The last frontier of illegal activities that can be carried out in GTA V do not have to do with the usual crimes: here come the games broadcast for free. How did they do it?
GTA V has just found itself at the center of a piece of news that actually seems tailor-made for the great illegal simulation by Rockstar Games.
However, it is not a question new type of contract that can be unlocked but of someone who actually managed to commit a crime taking advantage of GTA V. Online someone points out that it is a way in which, for example, friends who are far away can watch games together. In fact, however, it is one illegal activity, given that it involves streaming content that is paid for. Yet, the fact that GTA V was chosen makes it all strangely fascinating.

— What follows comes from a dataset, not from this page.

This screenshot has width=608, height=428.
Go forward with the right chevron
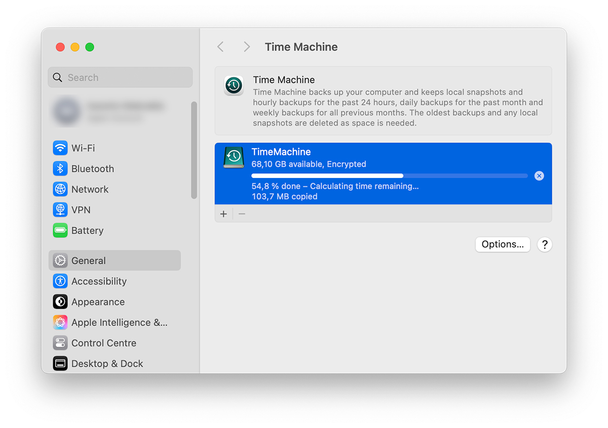coord(247,47)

Games broadcast for free, inside GTA V: reality and fiction meet
A bit like what happened in the past with the various chapters of Call of Duty, GTA is often dragged by the jacket when something bad happens in the real world. Video games that are considered a little more violent are often pointed out as the cause of many criminal acts in real life.
Recently someone discovered, fortunately one might say, that perhaps there is actually no connection between those who commit crimes in the real world and the video games that these subjects choose. But this time the crime wasn't committed because people were playing GTA. But it was committed While people played GTA V.
Someone, in a server, is indeed stumbled upon a television placed in the garden of a house with several people sitting around. These people were watching a game. A basketball game which however was not a fictitious clash between teams just to make Rockstar Games' simulation a little more real. In fact it was about an NBA game.
The video that appeared on TikTok then also arrived on the social network that once belonged to the blue bird and clearly opened the controversy among those who point out how people should go out more and those who instead declare that it could be a way to watch the game with friends who are otherwise very far away and with whom, for example, you certainly can't go to the bar.
A clearly illegal activity even if it takes place through the servers of a video game but a certainly fascinating experiment that tells us how Rockstar Games' criminal life simulation has perhaps a potential that is still unexpressed. A sort of less and sweetened version of The Sims. Lastly, we note the concern of those who fear that part of the world's population will disappear when GTA 6 comes out. A more than understandable concern.